HR directors link children to gender pay disparity
Over half (54%) of HR directors - 66 per cent of which were female - believe women are not advancing their careers on par with men in the workplace, according to new research1 undertaken by leading recruitment specialist OfficeTeam. Indeed only a quarter of women are in management-level positions within their company – a figure supported by their current representation on the FTSE250 which presently stands at 15%.
The survey reveals that the majority (70%) of HR directors believe the & lsquo;progression gap’ is owing to an inability to manage their work-life balance and parental duties - compared to 54% globally. In fact, when asked “What steps should organisations take to help narrow the divide between men and women in the workplace”, the majority (53%) of respondents said organisations should provide flexible working and job share opportunities to help narrow the divide within the workplace and to ensure the UK economy does not suffer as a result of losing talented working mothers.
Another key reason for the progression gap - cited by 68% of HR directors - was the lack of promotional opportunities for women, a figure supported with so few female CEOs currently on the FTSE 100, which has recently experienced an increase to four: Liv Garfield – CEO of Severn Trent. She will be joining Alison Cooper at Imperial Tobacco Carolyn McCall at Easyjet and Angela Ahrendts from Burberry - set to leave next year. With only 19% of FTSE100 board positions currently held by women, it is still some way off the 2015 target of 25% set by Lord Davis.
Nearly six in 10 (59%) HR directors also agree that societal perceptions of a women’s role can have an effect on career progression, with over half (56%) agreeing that due to a lack of confidence, women are simply not volunteering for projects.
Estelle James, director, OfficeTeam UK, commented, “Our research shows that many women are missing out on promotional opportunities. Some female candidates can be guilty of underestimating themselves and their ability to succeed, which ultimately has a detrimental effect on their career. Almost half (48%) of HR directors believe that by identifying and encouraging high potential talent earlier on in their careers could potentially narrow this gender gap. Without this visibility, there’s a good chance women will continue to miss out on promotions and that movement up the corporate ladder”
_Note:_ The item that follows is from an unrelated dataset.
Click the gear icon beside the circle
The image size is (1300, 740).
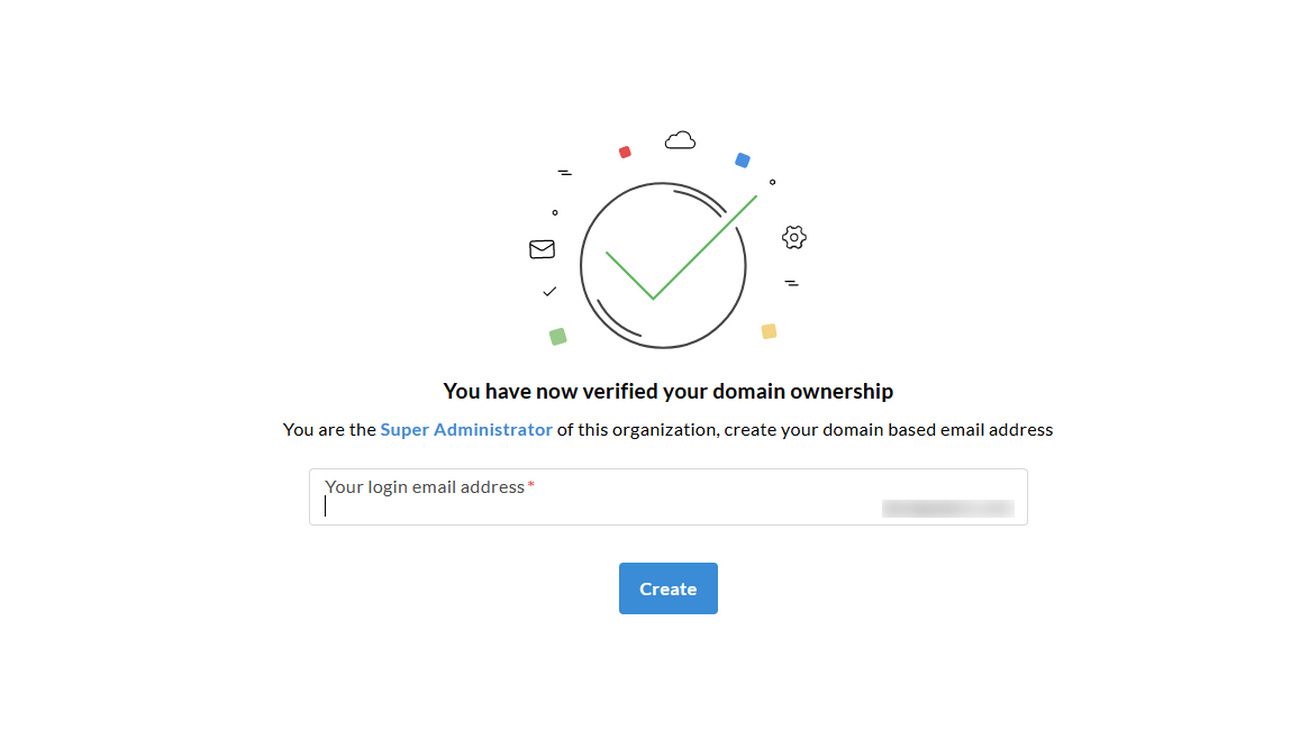click(793, 237)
Other factors HR directors believe could narrow the gap include a review of pay grades (46%), the establishment of quota systems (33%), providing professional development training (31%) and offering mentorship opportunities. Only 5% believe organisations do not need to take any steps to narrow the divide between men and women in the workplace.
Regionally, the Midlands have the lowest percentage of women in management, with only a quarter (25%) holding management positions. Wales, Scotland, the South West and the North have 27% of management roles held by women and London leads the way with just under a third (32%).